Es gibt Tage, die sind schwerer zu ertragen als andere in dieser Zeit. Solche Tage, an denen das „eigentlich“ so präsent ist, dass man kurzzeitig nicht sieht, wie schön das Wetter doch hier ist, dass der Balkon die prächtigsten Blüten trägt, die gesäten Radieschen bereits sprießen und die Tomatenpflanzen mit aller Macht gen Sonne drängen. Dass die Hummeln emsig fliegen, dass der Raps anfängt zu blühen, dass die Vögel singen und dass sich abends die Sonne in einer nahezu greifbaren Stille auf die Natur herabsenkt.
Überhaupt ist doch die Natur der größte und stärkste Anker in diesen Tagen; und eine andere Form von Gemeinschaft, die bereis viel zitiert wurde, gibt uns in kleinen Teilen etwas, dass man wohl Menschlichkeit nennt. Ich muss an einen Weihnachtsfilm denken, in dem es heißt: „Glauben Sie an Gott?“ Und die Antwort war: „Ersetzen Sie ‚Gott‘ durch ‚Hoffnung‘!“ Das finde ich treffend.
Hoffnung ist wichtig – und ich möchte hier nicht den ziemlich abgenutzten Spruch zitieren. Was gibt uns Hoffnung? Die Natur! Eine Art Gemeinschaft, wie auch immer die aussehen mag! Und ich richte meinen Blick gen Herzensland. Die glücklichen Dänen, die Mit-Erfinder des „friluftsliv“ (Freiheitsleben), was bedeutet, dass man raus in die Natur geht. Was tut also das glücklichste Volk auf diesem Erdball? Es singt! Gemeinsam jeden Morgen zu einer bestimmten Zeit.
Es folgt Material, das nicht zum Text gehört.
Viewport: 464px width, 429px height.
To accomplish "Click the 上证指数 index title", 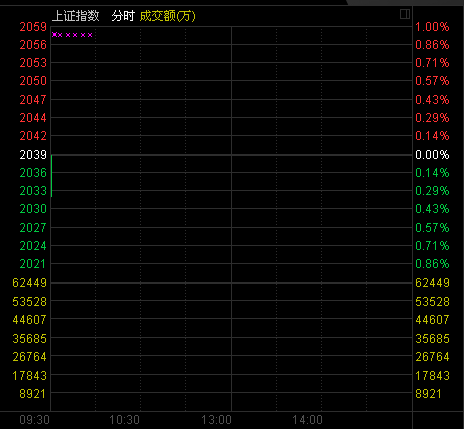I will pos(76,16).
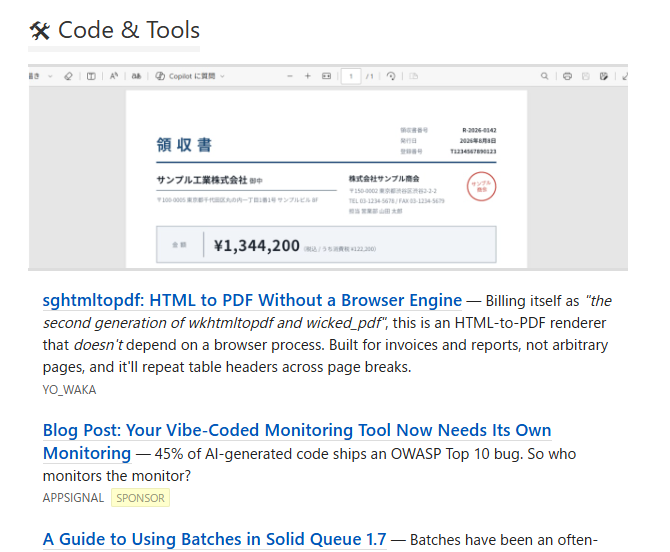
Task: Click the read aloud icon
Action: coord(114,76)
Egal, ob Du gerade auf dem Sofa liegst, auf Deiner Terrasse stehst, im Supermarkt an der Kasse sitzt, mit Deinem Transporter „systemrelevante“ Dinge durch die Gegend fährst, als Krankenschwester durch die Flure des Krankenhauses gehst, ob Du im Homeoffice arbeitest – Du singst! Und was? Volksweisen!
Das, was bei uns müde belächelt wurde, dass sogar kritisiert wurde – denn wer kennt schon alle Strophen von „Der Mond ist aufgegangen“ – das ist es, was den Menschen dort Hoffnung gibt – und Struktur. In der Woche früh, am Wochenende etwas später. „Husk morgensangen!“ – Denk an den Morgengesang! Was gesungen wird, ist festgelegt – und nahezu 5 Mio. sitzen vor dem Fernseher oder ihrem Smartphone und singen. Hoffnungsvolle Lieder, stimmungsvolle Lieder – Volksweisen.
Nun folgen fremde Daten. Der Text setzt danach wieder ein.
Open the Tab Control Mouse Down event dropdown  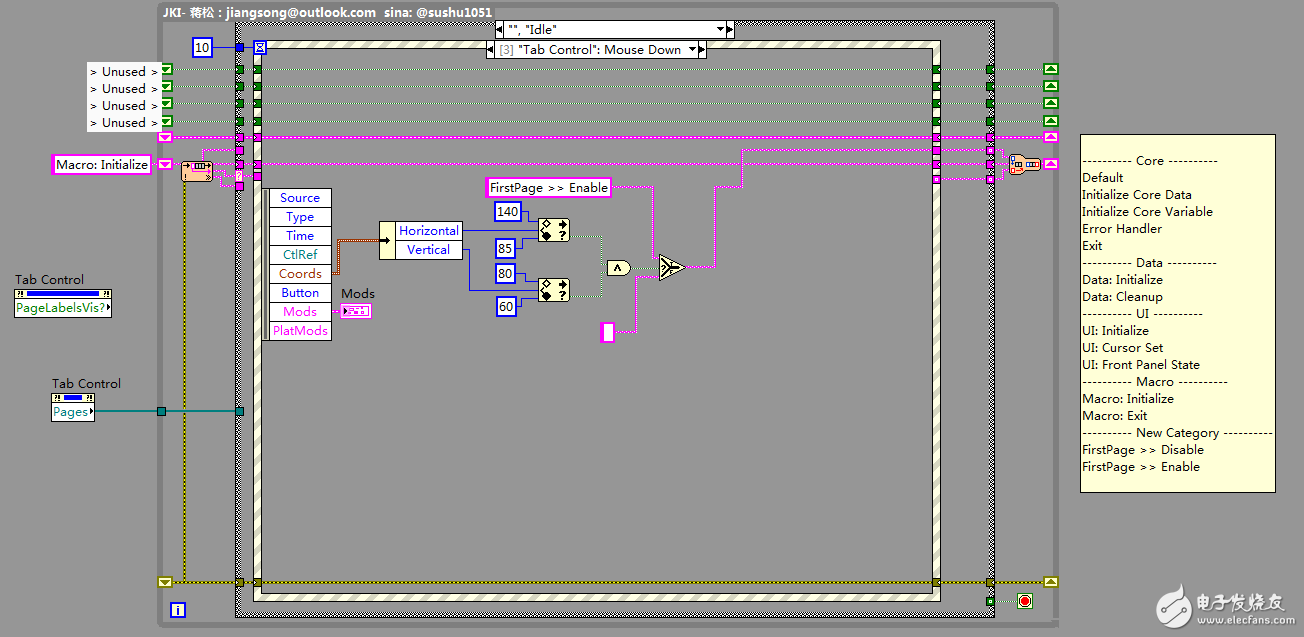691,49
Was sagt Wikimedia zu Volksweisen? Volksweisen verweisen auf Volkslieder. Nun ja, und dort steht: Ein Volkslied ist ein Lied, das die weitestmögliche Verbreitung in einer sozialen Gruppe und durch diese findet. Volkslieder lassen sich nach musikalischen, sprachlichen, gesellschaftlichen und historischen Merkmalen unterscheiden. Gemeinsame Sprache, Kultur und Traditionen kennzeichnen sie. Regionale Varianten bei Text und Melodie sind möglich. Volkslieder behandeln überwiegend konkrete, wiederkehrende oder alltägliche Situationen, Begebenheiten und Stimmungen des täglichen Lebens. Dabei kann sich die Lyrik von der „gewöhnlichen und rauen Wirklichkeit“, von Freude und Frohsinn, Liebe und Tod, Abschied und Reise, Fremde und Sehnsucht entfernen und sich in einer idealisierten Art und Form zeigen, zum Beispiel bei der Darstellung idyllischer Naturbilder oder einer tragischen Liebe zwischen Prinz und Prinzessin. Volkslieder können diverse Funktionen erfüllen – etwa in Form des Arbeitsliedes (die Arbeit begleitend) oder Ständeliedes (Arbeitsbereiche oder Berufe charakterisierend) oder Hochzeitsliedes (etwa Braut und Bräutigam beglückwünschend oder auf den „heiligen Bund“ moralisch hinweisend).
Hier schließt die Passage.